ТЕКСТ ДЛЯ РАЗБОРА:
Страница 17 из 84
Но ждать не могла никогда.
— Видите ли, — сказала мне Бехтерева, — иногда думают: мол, пока я консервативен в науке, не переступаю недозволенной черты — я нравствен. Но это иллюзия, глубокое заблуждение. Быть «старомодным» в науке не значит еще соблюдать «старомодные» нравственные устои. Иной раз совсем наоборот.
В Бехтеревой уживаются как бы три разных человека: Бехтерева-врач, Бехтерева-ученый и Бехтерева-директор. Не думаю, чтобы такой «союз» протекал всегда мирно, без внутренних конфликтов. Как-то я прямо спросил об этом Наталью Петровну.
Она посмотрела на меня с улыбкой.
— А что вы думаете? — сказала. — Врача часто мне приходится оберегать от ученого, а ученого — от директора.
Врачи нередко сталкиваются с такой ситуацией: больной вылечен, хорошо подействовали лекарства или удален пораженный орган, но проходит время, и симптомы опять возвращаются. Болезни уже нет, а симптомы сохранены. Отчего это?

ПРЕДОСТАВЛЕННЫЕ СТРОКИ:
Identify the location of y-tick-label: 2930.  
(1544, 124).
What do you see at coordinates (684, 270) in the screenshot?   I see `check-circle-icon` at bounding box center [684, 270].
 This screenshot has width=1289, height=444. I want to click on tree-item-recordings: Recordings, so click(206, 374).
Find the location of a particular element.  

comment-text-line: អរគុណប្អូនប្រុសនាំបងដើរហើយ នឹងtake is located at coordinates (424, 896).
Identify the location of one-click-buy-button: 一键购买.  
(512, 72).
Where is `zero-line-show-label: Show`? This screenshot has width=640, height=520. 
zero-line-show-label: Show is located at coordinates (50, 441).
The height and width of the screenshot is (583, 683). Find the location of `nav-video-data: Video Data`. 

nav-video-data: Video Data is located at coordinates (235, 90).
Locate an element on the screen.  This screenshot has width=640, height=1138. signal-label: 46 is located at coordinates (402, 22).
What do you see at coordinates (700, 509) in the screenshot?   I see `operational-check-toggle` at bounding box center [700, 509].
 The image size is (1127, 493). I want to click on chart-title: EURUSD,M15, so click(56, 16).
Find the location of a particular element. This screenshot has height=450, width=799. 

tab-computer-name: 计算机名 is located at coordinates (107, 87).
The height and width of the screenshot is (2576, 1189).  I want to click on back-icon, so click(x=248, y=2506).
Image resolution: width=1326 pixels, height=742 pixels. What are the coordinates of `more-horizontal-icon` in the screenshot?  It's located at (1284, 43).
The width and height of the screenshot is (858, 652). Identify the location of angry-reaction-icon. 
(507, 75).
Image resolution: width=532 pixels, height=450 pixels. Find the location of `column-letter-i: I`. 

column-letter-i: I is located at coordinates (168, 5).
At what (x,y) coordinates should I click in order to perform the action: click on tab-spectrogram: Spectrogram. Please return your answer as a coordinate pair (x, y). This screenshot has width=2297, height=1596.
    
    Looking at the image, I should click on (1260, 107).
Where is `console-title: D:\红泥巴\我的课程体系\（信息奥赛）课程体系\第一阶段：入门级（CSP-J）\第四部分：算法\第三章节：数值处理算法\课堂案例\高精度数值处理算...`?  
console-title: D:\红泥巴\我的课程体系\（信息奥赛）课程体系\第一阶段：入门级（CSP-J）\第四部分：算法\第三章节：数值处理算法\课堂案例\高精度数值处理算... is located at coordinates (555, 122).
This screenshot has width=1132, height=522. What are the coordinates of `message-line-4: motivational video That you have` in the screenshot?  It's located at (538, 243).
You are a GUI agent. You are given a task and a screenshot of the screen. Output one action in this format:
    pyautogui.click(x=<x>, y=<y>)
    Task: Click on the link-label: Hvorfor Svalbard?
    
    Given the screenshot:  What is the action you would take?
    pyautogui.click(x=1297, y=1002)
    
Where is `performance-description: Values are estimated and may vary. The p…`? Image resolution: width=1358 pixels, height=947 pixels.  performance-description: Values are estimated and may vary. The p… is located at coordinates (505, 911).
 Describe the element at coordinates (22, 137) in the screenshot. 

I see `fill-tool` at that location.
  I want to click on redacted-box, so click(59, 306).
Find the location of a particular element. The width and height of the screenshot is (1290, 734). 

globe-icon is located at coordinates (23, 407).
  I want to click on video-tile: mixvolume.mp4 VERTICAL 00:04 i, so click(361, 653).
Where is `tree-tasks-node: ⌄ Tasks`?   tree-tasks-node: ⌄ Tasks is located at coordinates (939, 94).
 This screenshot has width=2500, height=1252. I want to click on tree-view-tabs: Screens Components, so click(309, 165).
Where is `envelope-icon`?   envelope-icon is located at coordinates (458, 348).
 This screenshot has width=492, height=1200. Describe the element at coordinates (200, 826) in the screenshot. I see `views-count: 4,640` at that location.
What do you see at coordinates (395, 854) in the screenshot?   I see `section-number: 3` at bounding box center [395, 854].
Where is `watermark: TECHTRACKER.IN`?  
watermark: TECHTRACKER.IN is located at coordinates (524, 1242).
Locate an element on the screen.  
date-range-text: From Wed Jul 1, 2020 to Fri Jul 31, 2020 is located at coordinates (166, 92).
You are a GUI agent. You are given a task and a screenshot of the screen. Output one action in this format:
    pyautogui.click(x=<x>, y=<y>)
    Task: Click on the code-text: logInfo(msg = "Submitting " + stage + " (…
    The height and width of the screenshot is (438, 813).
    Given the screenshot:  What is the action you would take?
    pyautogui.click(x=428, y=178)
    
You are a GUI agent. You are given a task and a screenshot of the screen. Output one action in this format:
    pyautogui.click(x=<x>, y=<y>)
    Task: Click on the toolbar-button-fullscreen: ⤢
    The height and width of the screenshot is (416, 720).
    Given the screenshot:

ЦЕЛЬ УПРАЖНЕНИЯ: Как перевести на английский язык предложение «Врача часто мне приходится оберегать от ученого, а ученого — от директора» из отрывка о Бехтеревой? Эти строки взяты из другого источника.

МЕСТО ДЛЯ ОТВЕТА: I often have to protect the doctor from the scientist, and the scientist from the director.